« The Iron Lady », un tour de Maggie controversé en Angleterre
La bande annonce en V.O.
La sortie de «The Iron Lady» ne peut évidemment pas susciter les mêmes réactions au Royaume-Uni et dans le reste du monde. Le pays d’origine de Margaret Hilda Roberts Thatcher a eu les honneurs du film en avant-première. Là-bas, la figure de l’ancien Premier ministre demeure étonnamment persistante.
D’abord, parce que le Royaume-Uni et la plus grande part du monde occidental vivent encore selon les dogmes imposés à marche forcée et défendus bec et ongles par Madame Thatcher, même si ces idées ont été très sérieusement mises à mal par la crise, mais aussi parce que Margaret Thatcher est toujours en vie.
Certes à 86 ans, la Dame de Fer n’est plus - de longue date - que l’ombre de l’impitoyable géant politique qu’elle fut. A l’image du film, la baronne Thatcher serait égarée dans les ombres de la démence sénile, oubliant même peut-être parfois qu’elle fut la seule femme Premier ministre britannique. Ironie de l’Histoire, elle connait ainsi le même destin que l’autre grand chef d’orchestre de la Révolution conservatrice-libérale et son plus fidèle ami en politique, Ronald Reagan.
La peinture d’une « Lady » passablement gaga
Toutefois une fois passé l’hommage unanimement rendu au tour de Maggie que constitue la stupéfiante performance de Meryl Streep, la peinture d’une «Lady» passablement gaga n’a pas été du goût des fans britanniques de la dame, particulièrement dans les rangs du Parti conservateur. L’actuel occupant du 10, Downing Street, David Cameron, a déploré cette triste peinture de l’icône des Tories qui occulte selon lui la grandeur «extraordinaire» du personnage. A demi-mots, Cameron a aussi laissé entendre qu’il aurait peut-être été plus judicieux d’attendre la disparition du sujet…
L’un des ministres de premier plan de la Dame de fer (et accessoirement l’un des principaux artisans de son humiliante chute…), Douglas Hurd, a évoqué un «spectacle macabre». L’ex-porte-parole de Margaret Thatcher, Bernard Ingham a insisté sur la vaillance intellectuelle de son ancienne supérieure. Quand il la voit, dit-il, «elle n’est pas sénile», preuve peut-être aussi de la puissance du mythe au sein du parti Tory.
Enfin, conviée à la première londonienne du film, la famille Thatcher a simplement ignoré l’invitation.
A gauche, on vilipende également le long métrage de Phyllida Lloyd pour les mêmes raisons mais dans une optique toute différente. Le quotidien "The Guardian" se scandalise de cette dame de Fer à l’esprit rouillé car elle risque finalement d’être vue comme un personnage vulnérable et sympathique qui ferait oublier le «Premier ministre le plus destructeur des temps modernes». Bigre.
Certains cercles envisagent de grandes fêtes pour célébrer sa mort...
Le film ramène donc Thatcher l’insensible au premier plan dans son pays et réactive la haine qu’elle déchaîna tout au long de ses onze années de règne mais aussi bien au-delà, une singularité pour une figure politique démocratique qui a quitté le pouvoir depuis si longtemps.

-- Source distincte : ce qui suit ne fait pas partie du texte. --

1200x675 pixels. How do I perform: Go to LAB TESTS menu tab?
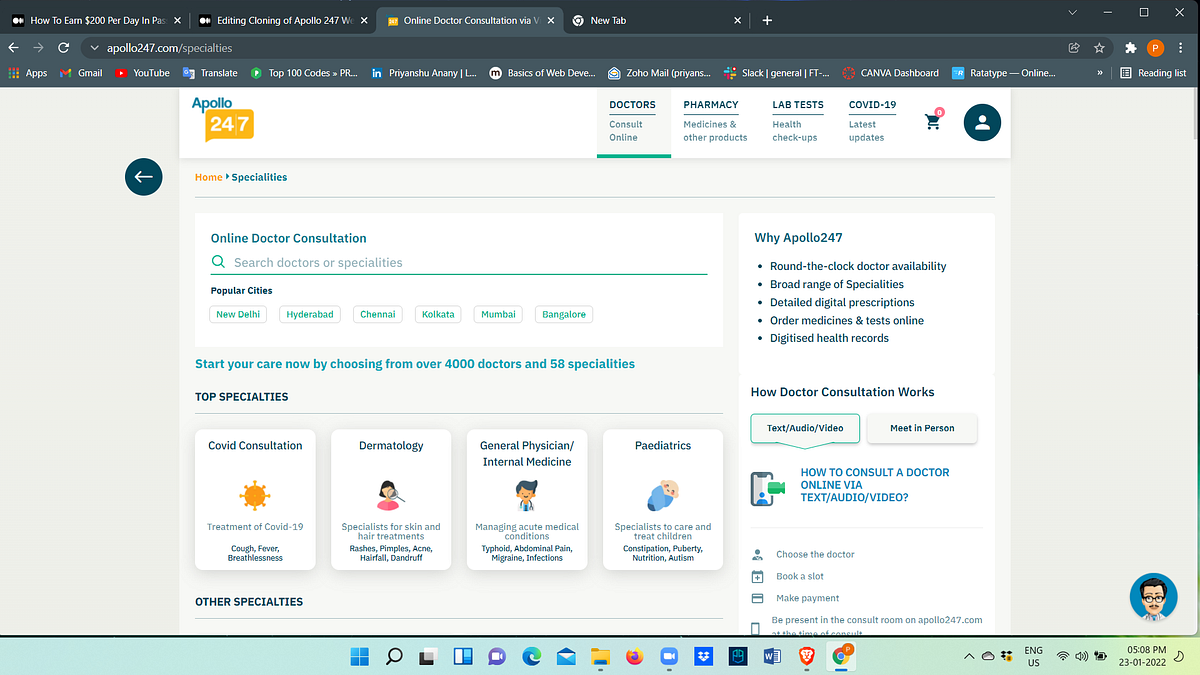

Une toute récente pétition a ainsi exigé que dans l’éventualité probable de funérailles nationales, la totalité de l’opération soit entièrement privatisée. Pour les initiateurs du texte qui ne portent pas l’intéressée dans leurs coeurs, ce serait le plus bel hommage rendu à sa politique ultralibérale. Plus cruels encore, certains cercles envisagent carrément de grandes fêtes pour célébrer sa mort.

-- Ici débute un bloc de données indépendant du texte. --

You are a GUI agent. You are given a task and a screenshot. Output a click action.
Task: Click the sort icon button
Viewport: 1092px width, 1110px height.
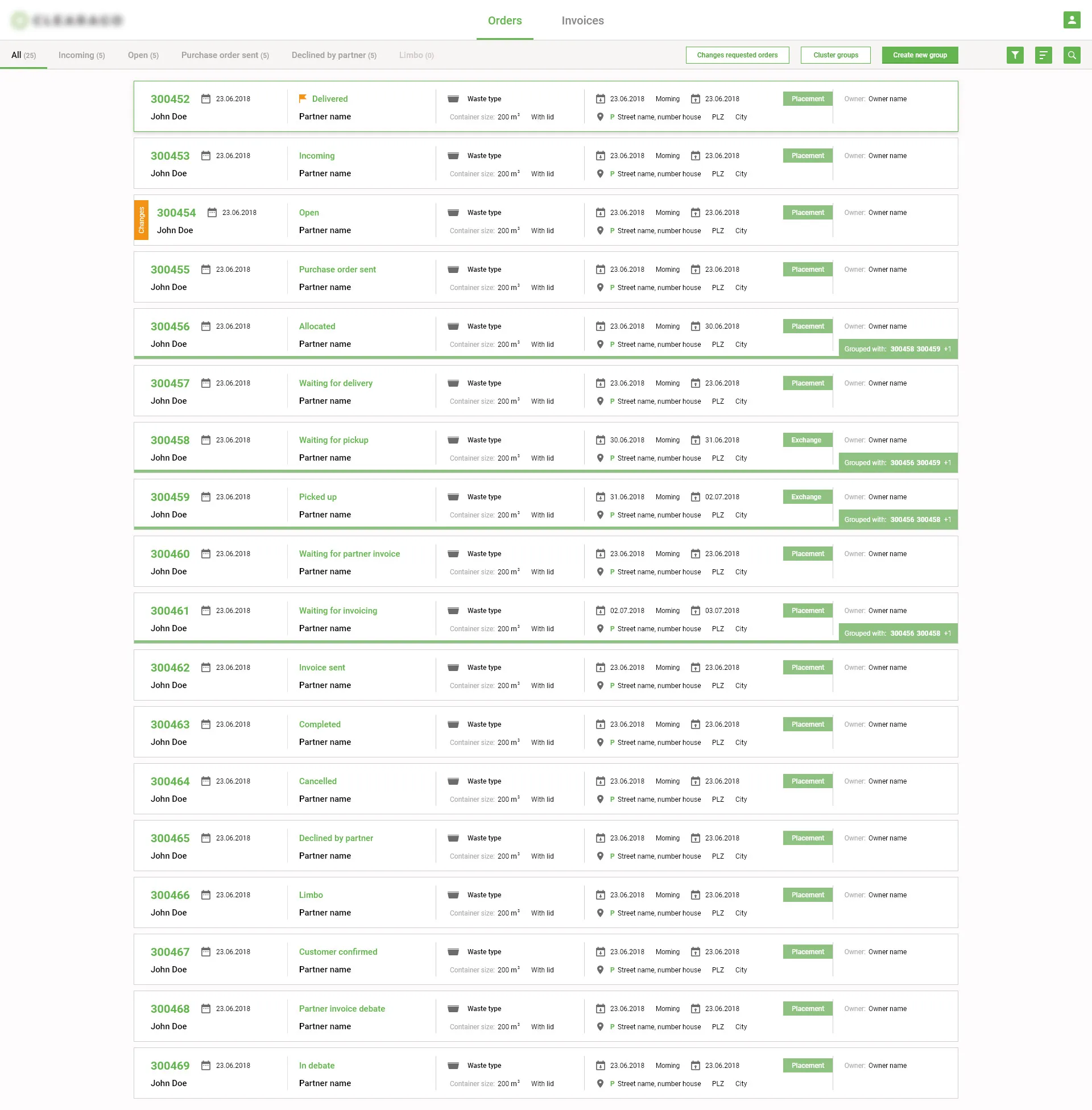click(1043, 55)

Enfin dans le nord de l’Angleterre, près de trente ans après, la région des mines n’a pas oublié son long combat avec l’inflexible Margaret. Un appel au boycott du film a été lancé.

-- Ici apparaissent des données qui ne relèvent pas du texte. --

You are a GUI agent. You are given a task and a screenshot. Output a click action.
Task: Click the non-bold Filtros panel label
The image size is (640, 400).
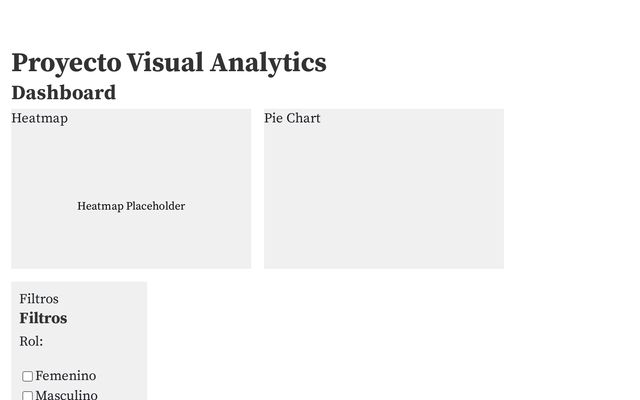pyautogui.click(x=39, y=299)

La réalisatrice Phyllida Lloyd a parfaitement saisi l’équation d’une figure qui déchaîne inlassablement les passions: «Il y a une incapacité générale à montrer Margaret Thatcher autrement que comme un monstre ou comme une sainte.» Ce diagnostic tranché reprend le point de vue de Tom Green, auteur en 2008 d’une pièce controversée intitulée «La mort de Margaret Thatcher» : «Si vous n’étiez pas l’un de ses admirateurs, c’était un monstre.»